We lay together and I thanked him and told him how happy and proud I was of myself. I may not have done it alone but I allowed it to happen, I did it. I allowed myself pleasure, I moved past a fear that previously had left me in a cold sweat (in the past I’d sometimes see a flashing image of the bright pink dildo this woman used on me. This particular pink is my most hated colour). I had discovered a part of myself I thought had been irreparably damaged, and found it perfectly whole, despite scarring.
The next morning he went to work very early, an hour of the morning I was certainly not willing to wake up for. He left the egg on his bedside table and told me that if I felt comfortable, perhaps I could see how it was by myself. I felt a golden warmth and joy flow through my body that I hadn’t before. I could feel the energy moving within me. I could feel parts of myself that I had numbed for the sake of self-preservation. The egg itself, like my friends had previously attested to, made me feel physically brilliant. But my having taken back my sexual self, that was what felt best. I had kept a part of my sexuality shackled away. I had seen it as dirty. I had seen it as connected to a pedophile. I reclaimed it. This person gave me the egg to keep, and I feel a surge of pride that I even feel comfortable to have it in my possession.

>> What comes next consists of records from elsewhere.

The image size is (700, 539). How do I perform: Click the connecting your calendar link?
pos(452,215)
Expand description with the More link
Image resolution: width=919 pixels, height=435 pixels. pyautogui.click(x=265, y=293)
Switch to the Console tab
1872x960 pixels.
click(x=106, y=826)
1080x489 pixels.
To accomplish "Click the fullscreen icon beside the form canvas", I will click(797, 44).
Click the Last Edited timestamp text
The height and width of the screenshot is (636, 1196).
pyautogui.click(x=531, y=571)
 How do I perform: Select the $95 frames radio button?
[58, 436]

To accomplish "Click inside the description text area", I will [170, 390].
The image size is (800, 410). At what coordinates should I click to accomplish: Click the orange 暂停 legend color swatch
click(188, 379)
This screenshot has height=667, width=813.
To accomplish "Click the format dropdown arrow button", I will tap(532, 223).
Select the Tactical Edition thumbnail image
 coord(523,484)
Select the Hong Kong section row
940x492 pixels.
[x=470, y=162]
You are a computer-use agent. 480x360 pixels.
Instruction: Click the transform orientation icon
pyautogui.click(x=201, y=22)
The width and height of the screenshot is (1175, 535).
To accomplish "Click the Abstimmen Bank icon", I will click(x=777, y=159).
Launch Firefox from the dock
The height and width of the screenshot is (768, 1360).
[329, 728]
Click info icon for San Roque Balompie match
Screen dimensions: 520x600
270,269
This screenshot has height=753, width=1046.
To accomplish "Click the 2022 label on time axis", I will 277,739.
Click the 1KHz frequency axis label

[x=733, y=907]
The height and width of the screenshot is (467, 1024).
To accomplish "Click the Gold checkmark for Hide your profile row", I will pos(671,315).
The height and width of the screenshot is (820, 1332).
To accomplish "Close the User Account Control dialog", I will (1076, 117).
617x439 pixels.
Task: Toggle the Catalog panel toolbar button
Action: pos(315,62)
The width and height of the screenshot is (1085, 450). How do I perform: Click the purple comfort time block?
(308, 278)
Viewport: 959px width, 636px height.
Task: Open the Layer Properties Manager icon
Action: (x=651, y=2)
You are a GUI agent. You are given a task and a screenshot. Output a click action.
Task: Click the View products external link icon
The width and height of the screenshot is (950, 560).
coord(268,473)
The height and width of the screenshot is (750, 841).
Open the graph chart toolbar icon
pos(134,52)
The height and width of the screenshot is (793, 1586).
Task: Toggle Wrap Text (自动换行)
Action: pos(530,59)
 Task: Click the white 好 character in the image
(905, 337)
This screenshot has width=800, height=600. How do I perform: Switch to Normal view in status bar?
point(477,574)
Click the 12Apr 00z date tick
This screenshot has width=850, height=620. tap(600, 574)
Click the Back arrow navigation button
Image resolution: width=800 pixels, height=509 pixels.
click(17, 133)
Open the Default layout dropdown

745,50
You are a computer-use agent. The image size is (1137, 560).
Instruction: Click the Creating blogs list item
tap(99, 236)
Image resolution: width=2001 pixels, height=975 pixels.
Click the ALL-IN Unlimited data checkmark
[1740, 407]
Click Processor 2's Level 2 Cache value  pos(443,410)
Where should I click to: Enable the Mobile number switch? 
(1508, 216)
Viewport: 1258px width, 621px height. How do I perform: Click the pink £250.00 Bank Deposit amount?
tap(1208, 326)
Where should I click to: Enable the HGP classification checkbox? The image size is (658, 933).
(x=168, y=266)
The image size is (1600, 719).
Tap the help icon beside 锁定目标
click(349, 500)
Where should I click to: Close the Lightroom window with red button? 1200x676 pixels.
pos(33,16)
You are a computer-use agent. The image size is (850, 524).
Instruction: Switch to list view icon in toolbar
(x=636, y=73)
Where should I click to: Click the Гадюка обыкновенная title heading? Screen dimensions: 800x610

I know these feelings aren’t unique. I know there are other women around me who feel there is a part of themselves they can’t access – because it had been stolen, been broken, been locked away. I know I am not the only one to feel ashamed of a natural part of myself, because a very unnatural, very evil person violated me. I want you to know that nothing has been robbed from you. You have always been whole. You may have been wounded but you can never be broken. You don’t need to be ashamed of your scars. Every aspect of you is yours, and you deserve to feel every bit of yourself (I suppose I mean that in two ways).
I hope that perhaps you will read this and begin to reclaim parts of yourself too. Please know that I am always here to talk to every one of my sisters.
My reclamation isn’t complete either. I’m working up to buying an obsidian wand from Chakrubs, but I’m not ready for an object to penetrate me again. The ‘again’ will always deeply sadden me – that my first experience with an object like that was far from sexual. It was heinous and it was a cruel abuse of power. But I read about obsidian and how it can help you to unblock and release negative energies within you, and I know that I will work to get there. There will be a time where I will feel no black tar inside me. No heaviness, no ugliness. Only light. You will have that time too. First you must realize you deserve that. You really do deserve that.